Look through the lines below and copy each one that includes "computer".

Stored data entries
——————
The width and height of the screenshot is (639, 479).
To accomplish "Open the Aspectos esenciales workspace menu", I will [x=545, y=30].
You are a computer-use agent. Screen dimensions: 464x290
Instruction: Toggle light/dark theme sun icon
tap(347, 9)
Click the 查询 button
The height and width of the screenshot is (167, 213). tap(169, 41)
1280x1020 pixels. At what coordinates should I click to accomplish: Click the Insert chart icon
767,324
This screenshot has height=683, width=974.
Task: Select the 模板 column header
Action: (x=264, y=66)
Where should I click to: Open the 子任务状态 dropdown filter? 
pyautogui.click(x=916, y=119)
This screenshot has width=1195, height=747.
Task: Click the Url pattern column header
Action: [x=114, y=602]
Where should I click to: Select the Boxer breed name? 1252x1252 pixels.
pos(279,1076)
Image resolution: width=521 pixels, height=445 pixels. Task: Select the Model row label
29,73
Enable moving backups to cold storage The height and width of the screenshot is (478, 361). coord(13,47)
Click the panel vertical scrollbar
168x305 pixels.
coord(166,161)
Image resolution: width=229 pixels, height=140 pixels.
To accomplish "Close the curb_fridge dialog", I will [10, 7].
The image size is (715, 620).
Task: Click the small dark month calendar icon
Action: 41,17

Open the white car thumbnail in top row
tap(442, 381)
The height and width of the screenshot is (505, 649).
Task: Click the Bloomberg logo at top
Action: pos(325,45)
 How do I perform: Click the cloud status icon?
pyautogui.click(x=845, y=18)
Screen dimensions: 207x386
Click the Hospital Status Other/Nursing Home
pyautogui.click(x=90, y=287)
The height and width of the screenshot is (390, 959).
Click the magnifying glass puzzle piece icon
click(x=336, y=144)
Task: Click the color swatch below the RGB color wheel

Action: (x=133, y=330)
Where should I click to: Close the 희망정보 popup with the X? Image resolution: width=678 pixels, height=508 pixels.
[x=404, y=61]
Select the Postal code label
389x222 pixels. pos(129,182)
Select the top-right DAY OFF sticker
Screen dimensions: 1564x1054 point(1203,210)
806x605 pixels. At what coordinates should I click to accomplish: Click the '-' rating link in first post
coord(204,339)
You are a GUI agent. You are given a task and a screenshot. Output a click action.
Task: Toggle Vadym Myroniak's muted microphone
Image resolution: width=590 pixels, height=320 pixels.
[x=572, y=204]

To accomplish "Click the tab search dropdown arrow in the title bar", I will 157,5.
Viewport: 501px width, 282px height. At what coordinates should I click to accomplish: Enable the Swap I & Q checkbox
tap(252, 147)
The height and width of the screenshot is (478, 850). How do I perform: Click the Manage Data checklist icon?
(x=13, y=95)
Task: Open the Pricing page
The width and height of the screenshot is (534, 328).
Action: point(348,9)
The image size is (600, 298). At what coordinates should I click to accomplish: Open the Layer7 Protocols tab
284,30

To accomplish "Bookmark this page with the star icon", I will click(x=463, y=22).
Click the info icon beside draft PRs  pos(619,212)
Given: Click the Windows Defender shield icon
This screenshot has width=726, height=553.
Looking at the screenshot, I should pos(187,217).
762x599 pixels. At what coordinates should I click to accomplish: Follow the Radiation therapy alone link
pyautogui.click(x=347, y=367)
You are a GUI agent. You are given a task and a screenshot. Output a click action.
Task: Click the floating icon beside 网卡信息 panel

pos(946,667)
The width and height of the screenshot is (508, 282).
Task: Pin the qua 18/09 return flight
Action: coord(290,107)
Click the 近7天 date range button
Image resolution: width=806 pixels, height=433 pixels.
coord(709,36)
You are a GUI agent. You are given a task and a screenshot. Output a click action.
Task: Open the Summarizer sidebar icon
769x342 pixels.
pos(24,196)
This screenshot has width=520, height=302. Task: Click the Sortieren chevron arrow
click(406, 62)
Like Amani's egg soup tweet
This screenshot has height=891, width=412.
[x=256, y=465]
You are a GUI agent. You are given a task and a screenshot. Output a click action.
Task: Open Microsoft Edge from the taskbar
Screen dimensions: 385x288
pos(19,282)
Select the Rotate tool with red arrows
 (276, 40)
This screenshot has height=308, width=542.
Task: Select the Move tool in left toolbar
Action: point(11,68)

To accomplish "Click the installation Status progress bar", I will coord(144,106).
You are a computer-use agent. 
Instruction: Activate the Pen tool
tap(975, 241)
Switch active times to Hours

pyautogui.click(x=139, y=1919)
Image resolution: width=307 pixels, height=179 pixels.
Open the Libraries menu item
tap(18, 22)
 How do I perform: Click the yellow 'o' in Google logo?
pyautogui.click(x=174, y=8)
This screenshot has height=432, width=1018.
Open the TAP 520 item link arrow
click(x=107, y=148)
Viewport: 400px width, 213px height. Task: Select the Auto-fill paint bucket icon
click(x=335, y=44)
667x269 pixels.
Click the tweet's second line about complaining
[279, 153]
——————
= ANSWER =
You are a computer-use agent. Screen dimensions: 464x290
You are a computer-use agent. 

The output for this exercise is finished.